* [What the exercise asks]: Scan the entries below. Report each line where the string "agent" occurs.
#### Data under study ####
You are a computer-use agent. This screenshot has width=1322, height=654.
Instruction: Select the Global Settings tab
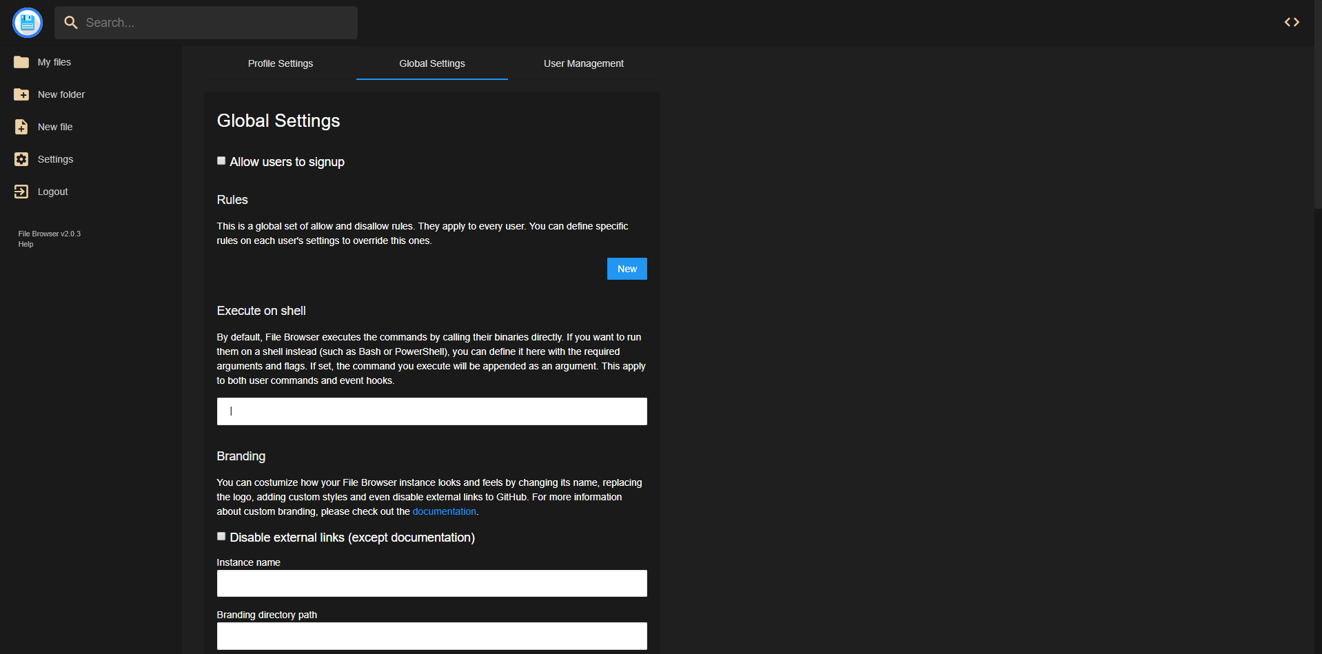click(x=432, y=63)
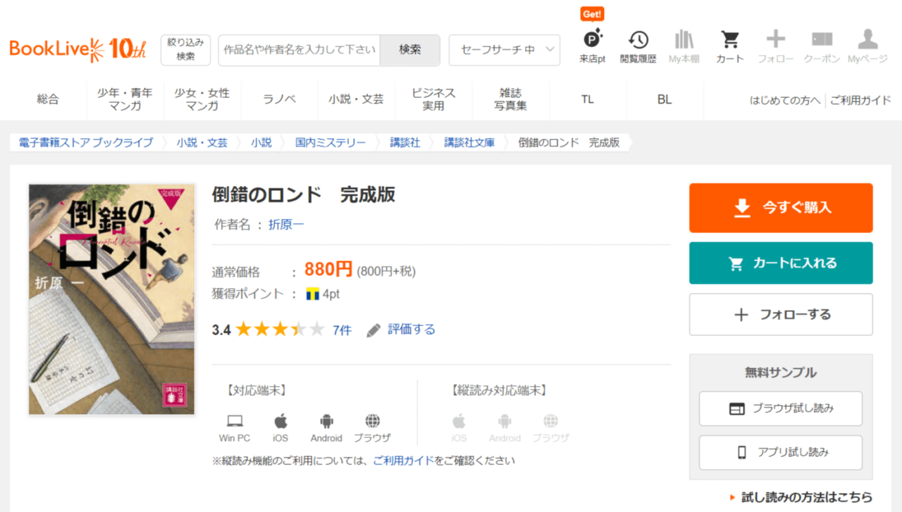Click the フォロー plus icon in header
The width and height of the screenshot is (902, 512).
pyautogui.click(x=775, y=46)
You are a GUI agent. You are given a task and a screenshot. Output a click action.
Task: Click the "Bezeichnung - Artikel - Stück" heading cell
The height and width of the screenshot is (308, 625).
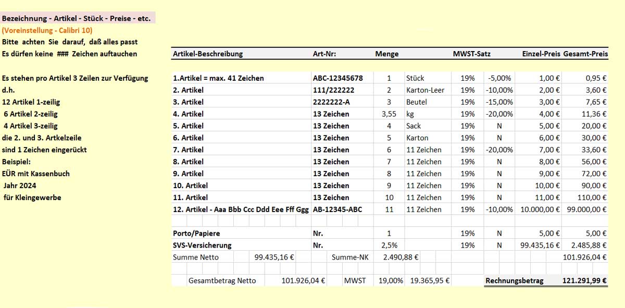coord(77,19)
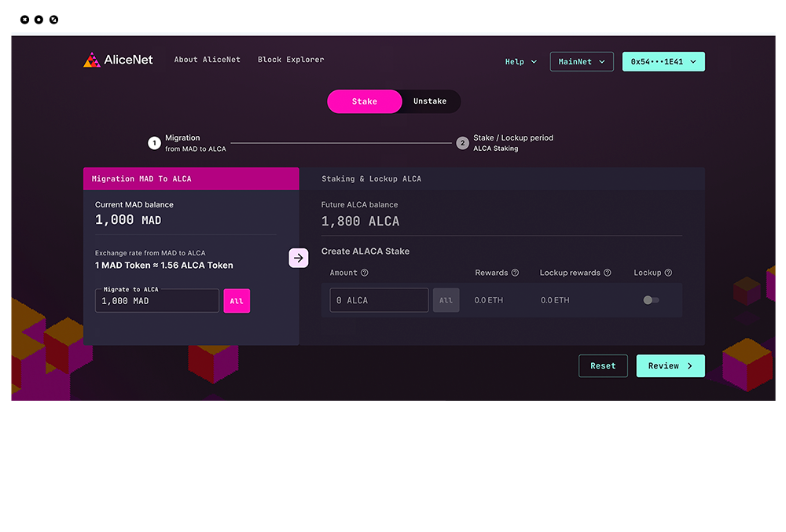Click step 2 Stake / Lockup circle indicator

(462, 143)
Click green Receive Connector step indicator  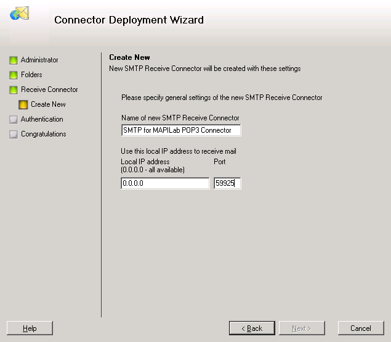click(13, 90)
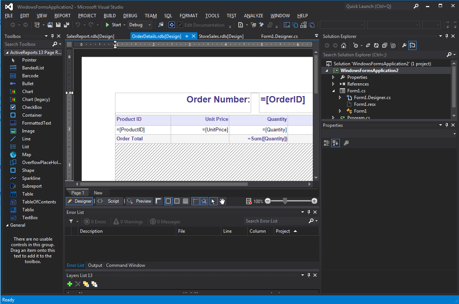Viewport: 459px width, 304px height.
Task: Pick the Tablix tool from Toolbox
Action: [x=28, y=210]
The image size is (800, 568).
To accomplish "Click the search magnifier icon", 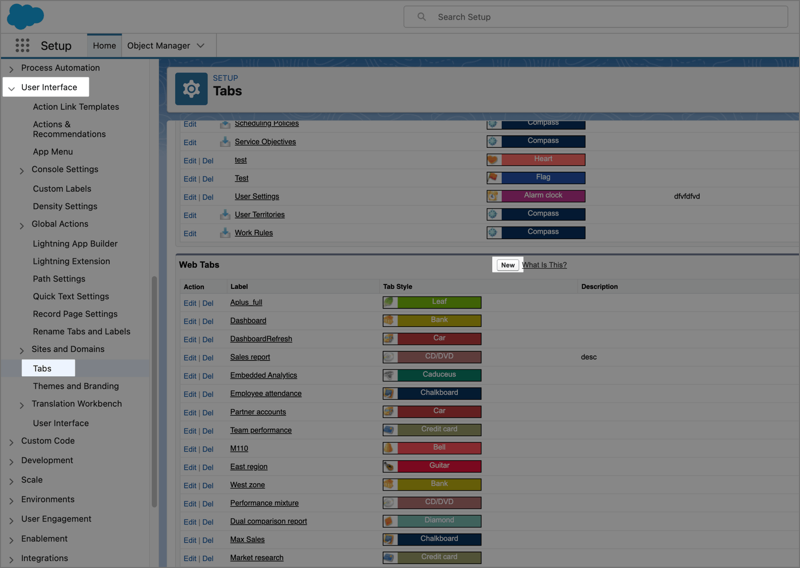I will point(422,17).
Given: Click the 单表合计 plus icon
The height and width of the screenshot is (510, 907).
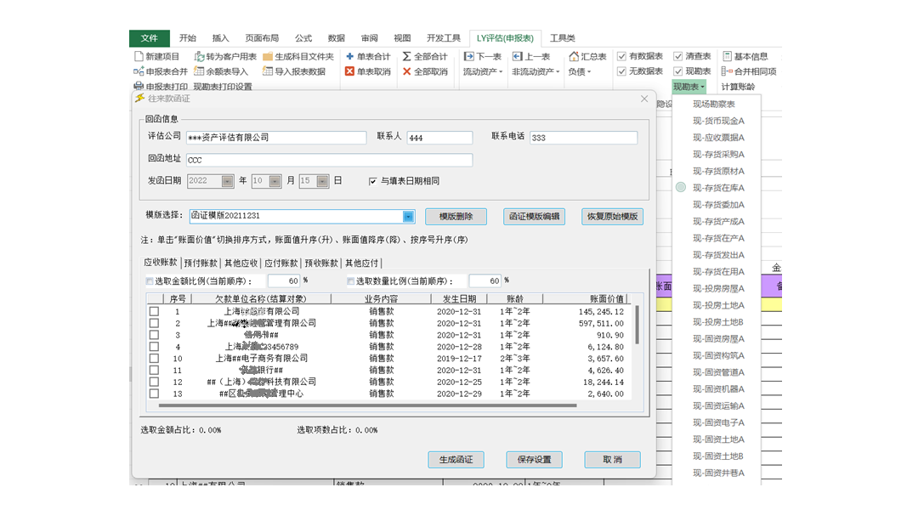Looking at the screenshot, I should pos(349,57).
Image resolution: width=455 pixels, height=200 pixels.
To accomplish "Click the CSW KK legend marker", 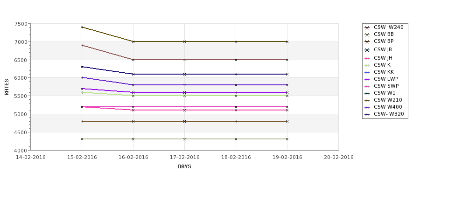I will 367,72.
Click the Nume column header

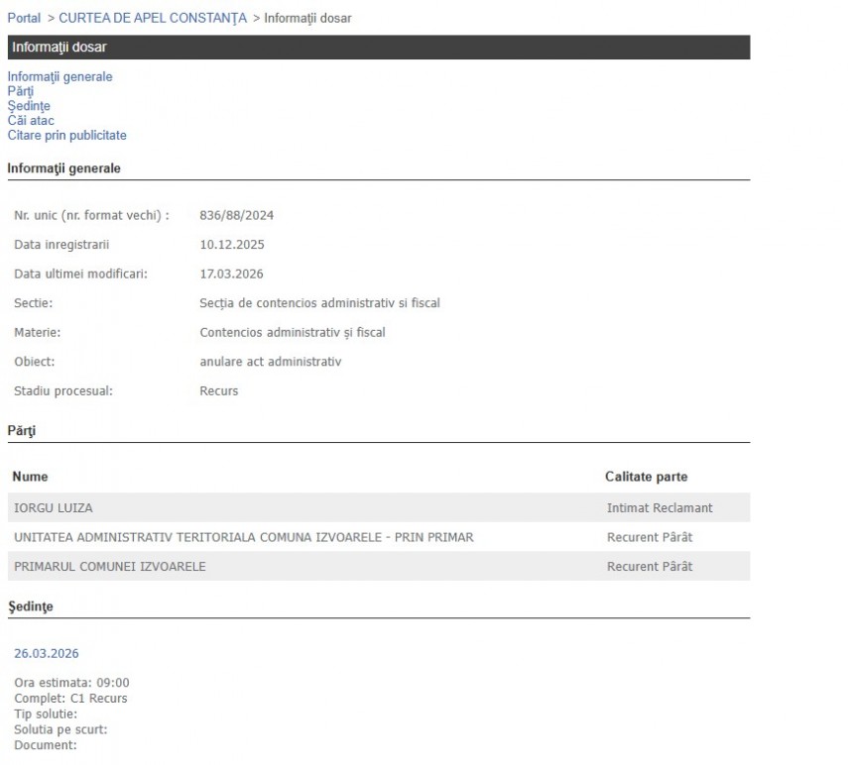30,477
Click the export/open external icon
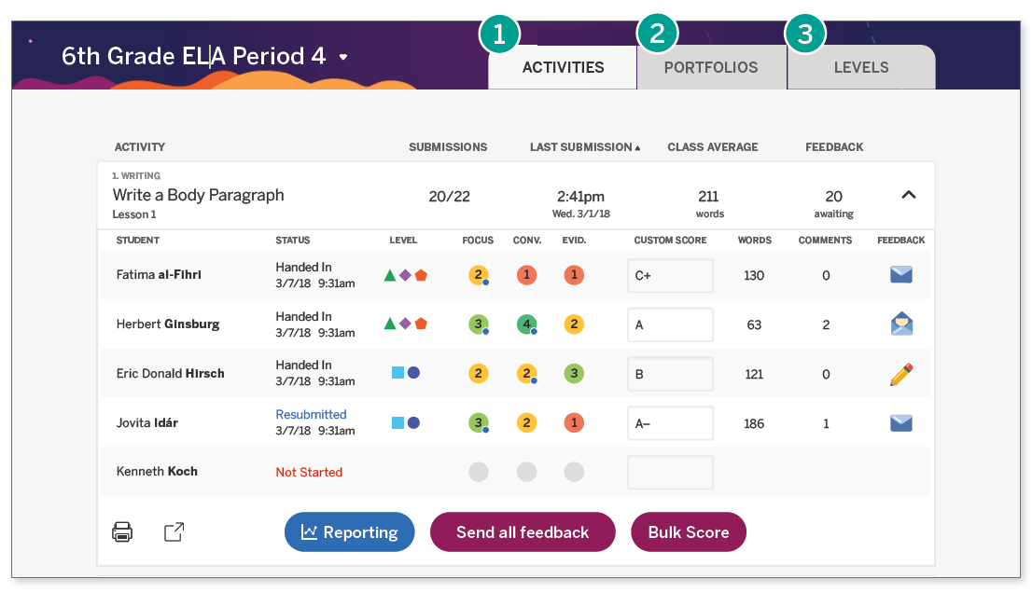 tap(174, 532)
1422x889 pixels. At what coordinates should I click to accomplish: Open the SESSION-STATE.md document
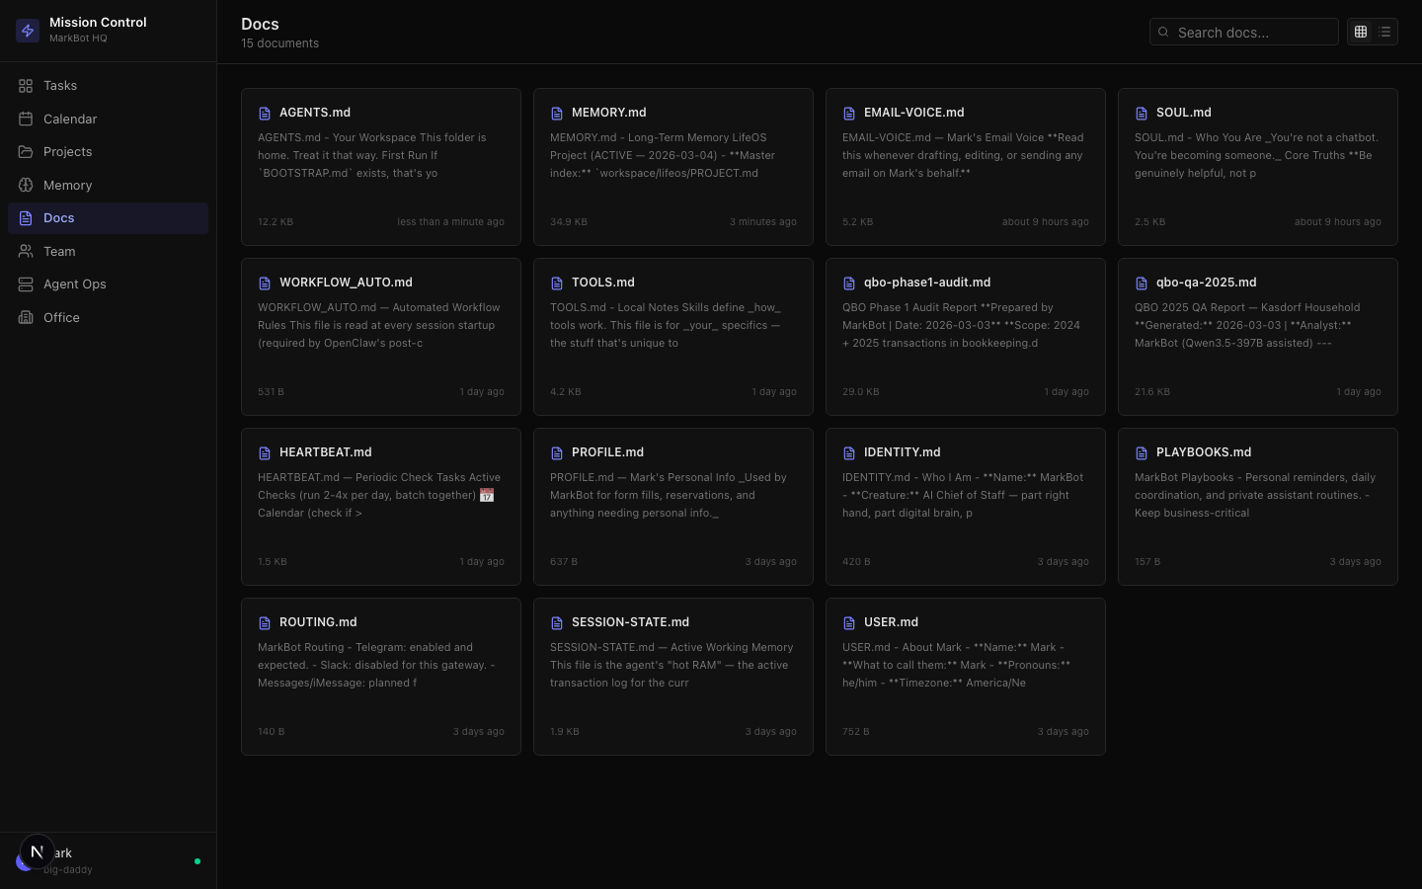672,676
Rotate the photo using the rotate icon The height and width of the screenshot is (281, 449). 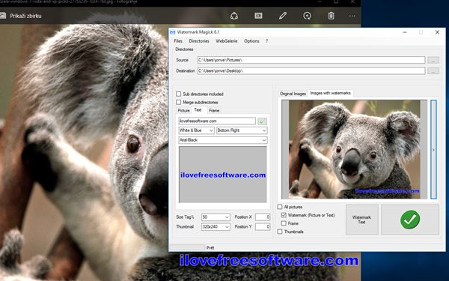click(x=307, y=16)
####
* [Exercise response]:
You are a computer-use agent. This screenshot has width=1322, height=654.
You are a GUI agent. You are given a task and a screenshot. Output a click action.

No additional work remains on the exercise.